Как и ожидалось, Арине из издательства не позвонили. И она поехала забирать рукопись, хотя была уверена, что ее не отдадут, потому как она давно на помойке. И в одном не ошиблась: распечатку романа она назад не получила. А все потому, что она лежала на столе у главного редактора, к которому ее тут же провели.
– Это вы написали? – удивленно воскликнул он после того, как поздоровался и пригласил сесть.
– Да.
– Подумать только. Я представлял себе возрастного автора, а вы совсем девочка. Как вас зовут, душа моя?
– Арина Камергерова.
– По паспорту? – Девушка кивнула. Она была смущена и немного напугана.
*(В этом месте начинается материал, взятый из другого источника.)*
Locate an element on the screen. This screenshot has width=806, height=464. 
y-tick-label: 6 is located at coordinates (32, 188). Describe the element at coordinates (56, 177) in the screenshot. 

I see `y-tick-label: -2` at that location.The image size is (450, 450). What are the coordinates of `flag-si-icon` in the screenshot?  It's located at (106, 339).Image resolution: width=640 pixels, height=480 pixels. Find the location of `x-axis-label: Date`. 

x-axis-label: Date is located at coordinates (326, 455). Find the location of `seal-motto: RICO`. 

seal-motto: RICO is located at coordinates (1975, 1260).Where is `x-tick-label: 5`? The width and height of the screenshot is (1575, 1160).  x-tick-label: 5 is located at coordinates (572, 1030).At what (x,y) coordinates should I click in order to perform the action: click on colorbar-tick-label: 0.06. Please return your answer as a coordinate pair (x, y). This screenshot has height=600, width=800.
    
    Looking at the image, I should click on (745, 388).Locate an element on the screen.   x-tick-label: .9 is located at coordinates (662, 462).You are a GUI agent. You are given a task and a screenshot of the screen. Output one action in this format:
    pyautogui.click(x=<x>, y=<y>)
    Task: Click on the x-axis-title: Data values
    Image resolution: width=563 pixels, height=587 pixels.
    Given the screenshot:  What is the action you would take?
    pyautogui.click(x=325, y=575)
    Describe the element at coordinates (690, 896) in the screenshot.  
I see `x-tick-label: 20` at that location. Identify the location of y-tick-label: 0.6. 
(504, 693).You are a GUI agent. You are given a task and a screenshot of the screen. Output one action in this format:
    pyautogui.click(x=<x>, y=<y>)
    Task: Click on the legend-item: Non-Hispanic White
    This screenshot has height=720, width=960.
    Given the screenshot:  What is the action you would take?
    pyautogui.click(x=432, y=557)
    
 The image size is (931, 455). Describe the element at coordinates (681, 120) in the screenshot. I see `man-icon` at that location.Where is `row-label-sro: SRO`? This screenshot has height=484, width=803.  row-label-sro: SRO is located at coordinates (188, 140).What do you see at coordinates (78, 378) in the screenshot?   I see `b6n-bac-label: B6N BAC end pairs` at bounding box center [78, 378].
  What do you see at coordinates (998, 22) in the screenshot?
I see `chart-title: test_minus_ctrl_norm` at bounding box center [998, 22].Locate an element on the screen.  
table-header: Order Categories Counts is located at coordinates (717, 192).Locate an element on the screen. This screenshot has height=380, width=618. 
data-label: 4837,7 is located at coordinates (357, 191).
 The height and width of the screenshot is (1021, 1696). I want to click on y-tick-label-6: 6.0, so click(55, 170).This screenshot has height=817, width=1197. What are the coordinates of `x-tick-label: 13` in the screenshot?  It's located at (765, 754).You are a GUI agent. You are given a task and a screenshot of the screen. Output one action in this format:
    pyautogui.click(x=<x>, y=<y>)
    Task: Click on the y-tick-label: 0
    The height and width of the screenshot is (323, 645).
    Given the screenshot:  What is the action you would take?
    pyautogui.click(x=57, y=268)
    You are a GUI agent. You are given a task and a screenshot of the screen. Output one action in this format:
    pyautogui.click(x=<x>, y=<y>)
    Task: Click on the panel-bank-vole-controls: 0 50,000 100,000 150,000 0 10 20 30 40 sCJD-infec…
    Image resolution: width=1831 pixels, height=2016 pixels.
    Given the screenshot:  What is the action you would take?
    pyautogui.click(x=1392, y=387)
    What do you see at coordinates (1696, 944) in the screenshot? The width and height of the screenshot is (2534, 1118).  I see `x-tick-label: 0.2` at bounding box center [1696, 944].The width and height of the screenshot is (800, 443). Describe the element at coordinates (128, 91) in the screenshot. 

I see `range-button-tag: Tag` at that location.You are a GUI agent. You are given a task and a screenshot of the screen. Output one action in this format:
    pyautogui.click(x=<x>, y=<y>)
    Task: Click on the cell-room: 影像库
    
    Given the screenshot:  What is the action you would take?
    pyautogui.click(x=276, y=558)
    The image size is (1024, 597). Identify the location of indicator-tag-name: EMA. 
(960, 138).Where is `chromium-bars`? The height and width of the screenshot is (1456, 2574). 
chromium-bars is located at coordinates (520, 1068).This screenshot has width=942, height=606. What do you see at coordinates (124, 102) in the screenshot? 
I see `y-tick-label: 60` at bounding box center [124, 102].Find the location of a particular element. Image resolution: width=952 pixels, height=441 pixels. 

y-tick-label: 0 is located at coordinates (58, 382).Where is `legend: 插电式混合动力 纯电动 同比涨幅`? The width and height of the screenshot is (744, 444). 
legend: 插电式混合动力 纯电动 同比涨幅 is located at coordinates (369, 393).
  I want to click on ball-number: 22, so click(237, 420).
– Класс! Может, вы еще и из благородных?
– Мой прадед был графом. Он в 1917 эмигрировал из России, бросив семью тут.
– Все как в книге! – воскликнул редактор и шарахнул ладонями по подлокотникам. Арина вздрогнула. – Это ж какую пиар-кампанию можно замутить! Сейчас аристократизм в тренде. У вас ничего фамильного драгоценного не осталось? – Она хотела ответить отрицательно, но ему уже было неважно. – Впрочем, плевать. Нужно будет – найдем. Другой вопрос у меня к вам. Много у вас таких книг?
– Вообще у меня еще две есть, но там действия разворачиваются в другие времена.
– Но жанр, жанр? Тот же?
– Вроде. Я не очень разбираюсь.
– Это историческая мелодрама, – редактор ткнул пальцем в рукопись. – Те две тоже? – И снова кивок. Главред был таким напористым, что Арина никак не могла расслабиться, хотя уже понимала: все отлично. Не так, как она прогнозировала. – Так что ж вы все не принесли?
– Я думала, вы их выкинете, а у меня они от руки написаны.
– Тащи. Девочки твои коряки разберут и внесут текст в компьютер. Потом я прочту твои романы, и, если они так же хороши, как этот, мы заключим с тобой контракт.
– Ладно, я завтра привезу.
– Не могу ждать. Отправлю тебя на машине, отдашь водителю.
Через пятнадцать минут Арина садилась в шикарную машину марки «Мерседес», но все еще не верила своему счастью. Боялась, что «Охотница на лис» и «Пепел любви» издателю не понравятся. Но тот пришел от книг в восторг, правда, велел доработать первый роман. Неделю спустя Арина снова оказалась в кабинете главного. И он был там не один. Присутствовали еще мужчина и женщина. Ответственный редактор и пиар-менеджер, как потом оказалось.
– Скажи, душа моя, сколько еще романов ты сможешь написать за этот год? – спросил главный.